The teacher that inspired me was a teacher that taught me for two years – so she knew my strengths and weaknesses. She pushed me to my limits and made me improve, not just academically but in confidence. She seemed to understand each and every one of us and it was amazing how she did that. Every subject that we did, whether we were good or not at that particular subject, there would always be positives with your work.
She used different teaching styles and gave us different learning styles and taught us in separate groups, either with the teacher or a teaching assistant. We would also swap around classrooms to different teachers for the three core subjects: English, Maths, and Science.
The aspects of the lessons that were successful were her behaviour management skills and use of differentiation. For example, when we were out for PE she would pair a weaker student with a stronger student to improve and challenge them or she would go with the weaker child so that the stronger students would be more challenged.
She used different strategies to make lessons engaging. Once we had a “Victorian Day” when we did a case study about Victorians. We had Victorian Lessons which were cross-curricular. This was across the year group and classes were mixed up a bit, so it improved our ability to work in different teams and abilities because we also sat in ‘friendship groups’.
Differentiation of resources, activities, outcomes, levels of support to ensure that needs of all learners are met was used well. Weaker students were doing a different activity with the teaching assistant and middle to high ability were challenged by the teacher giving them separate activities. The outcome of this is that everyone was challenged and everyone learnt something. She always made sure that everyone was progressing, after discussion with parents. She always seem to have good subject knowledge because she worked as a team with the rest of the year group teachers.
She seemed to use VAK as a way of teaching but I’m not sure if this is good or bad because this theory has many criticisms.
She also included Gardeners Multiple Intelligences, which also has its criticisms. Also, children are usually better at one than the other. Gardener’s multiple intelligences include: Intrapersonal (self-smart), linguistic (word smart), logical-mathematical (logic smart), naturalist (nature smart), spatial (picture smart), body-kinetic (body smart), Musical (music smart) and Interpersonal (people smart).
I think the aspects of learning that an inspirational teacher should include and I wish to include in my classroom is:
- Creative thinking
- Social skills
- Information processing
- Problem solving
I don’t recall her teaching all four of the child development rules: social, cognitive, physical and emotional. She taught us socially because we worked individually and in teams. The cognitive part was all the different academic subjects in one. Finally, the physical was in Physical Education. The one I don’t remember was emotional, how would you teach this?

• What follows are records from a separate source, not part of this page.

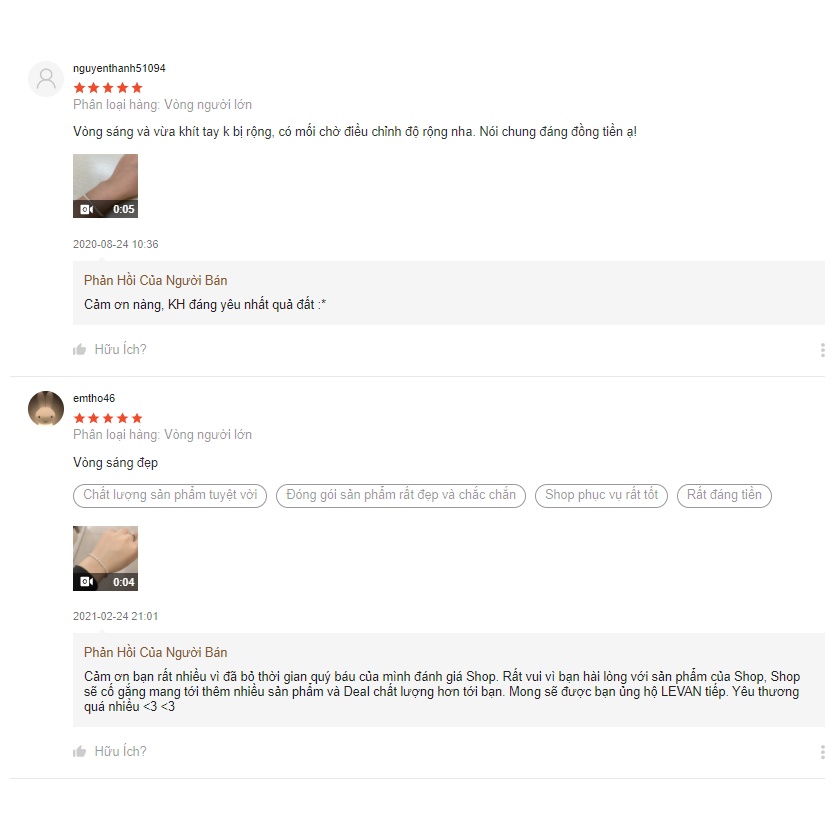The image size is (834, 834).
Task: Select the 'Shop phục vụ rất tốt' tag
Action: pyautogui.click(x=602, y=495)
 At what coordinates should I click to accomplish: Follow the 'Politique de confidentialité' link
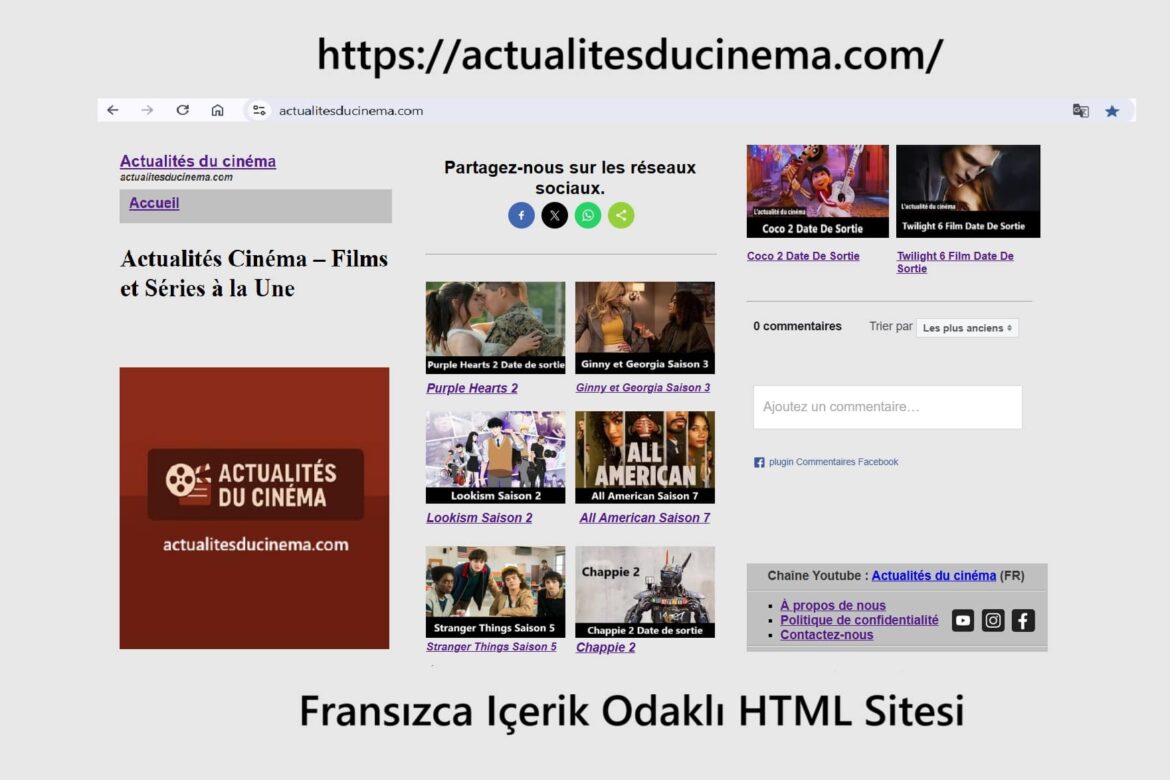pos(859,620)
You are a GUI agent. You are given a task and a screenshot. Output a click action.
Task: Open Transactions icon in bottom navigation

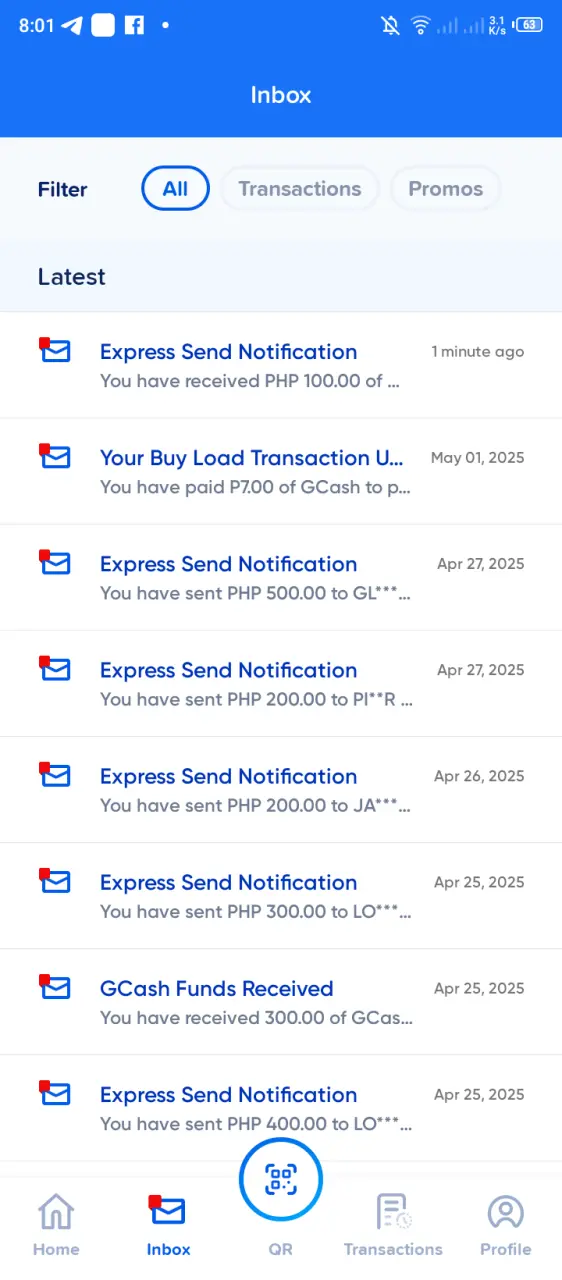(393, 1225)
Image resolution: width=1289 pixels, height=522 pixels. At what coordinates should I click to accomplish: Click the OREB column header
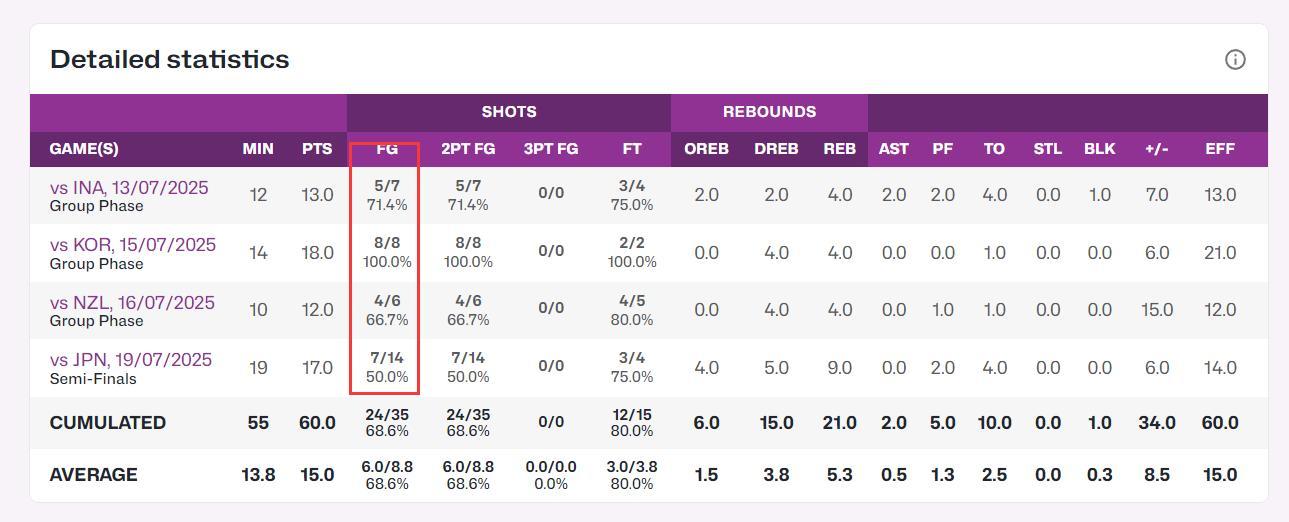[x=706, y=149]

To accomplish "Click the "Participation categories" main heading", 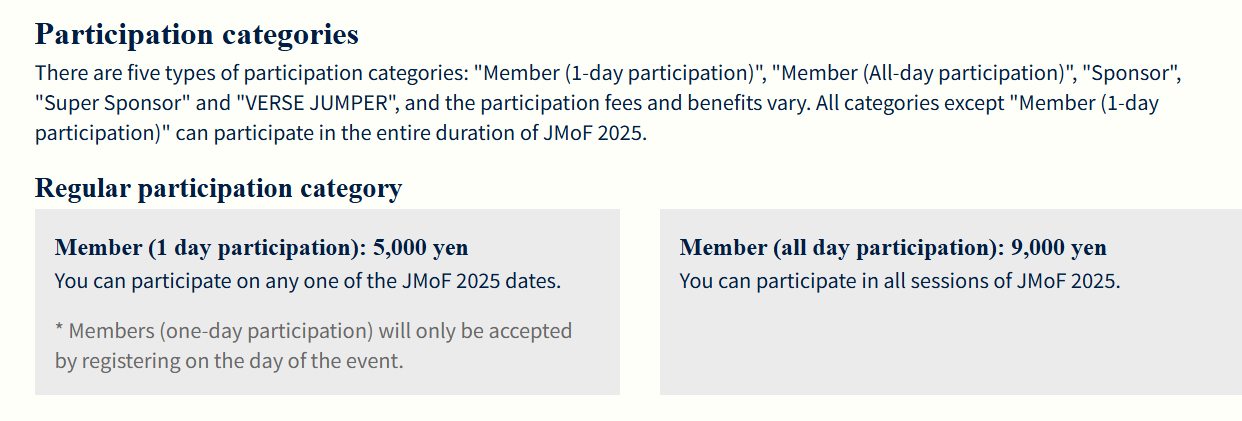I will (x=196, y=35).
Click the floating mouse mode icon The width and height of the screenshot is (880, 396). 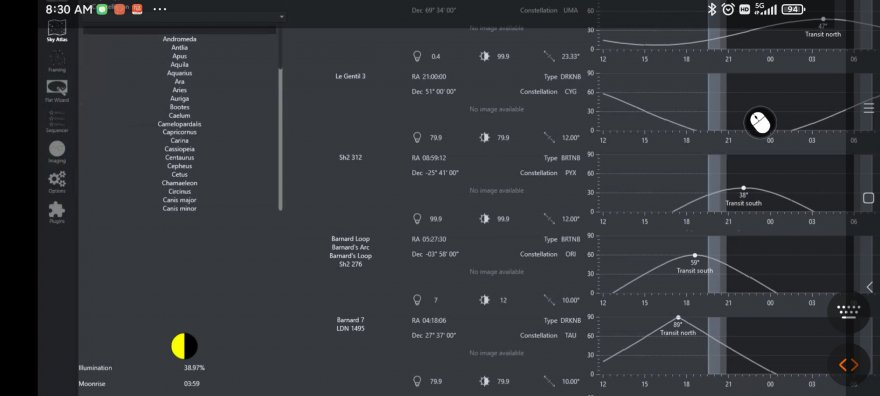pos(760,121)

But when you are thinking about a good teacher and how they help the children to learn, it is worth thinking about what learning actually is? It could be human survival or a way of making sense of the world but there is no infinitive definition but does the teacher need to know what the meaning of learning actually is in order for them to teach and their children to learn effectively?
I emphasise the word ‘she’ throughout this blog, as I only had one male teacher in the whole of my primary school life and I think this is progressively changing to have more male teachers. I think this would benefit males in the classroom because they could relate to them more.
Finally, there are barriers to learning. The information the children receive from the teacher is new ideas. The learning is actually working to make sense of it all. From the learning you have the understanding and applying it to life. A lot of things can affect it: concepts and words which is affected by amount of sleep, allergies and other reactions, low self-perception, puberty/hormone level swings and physical injuries, fear, poor diet and exercise, learning language differences, amount of time on electronics, chemicals and medications and duration of learning/thinking without a break.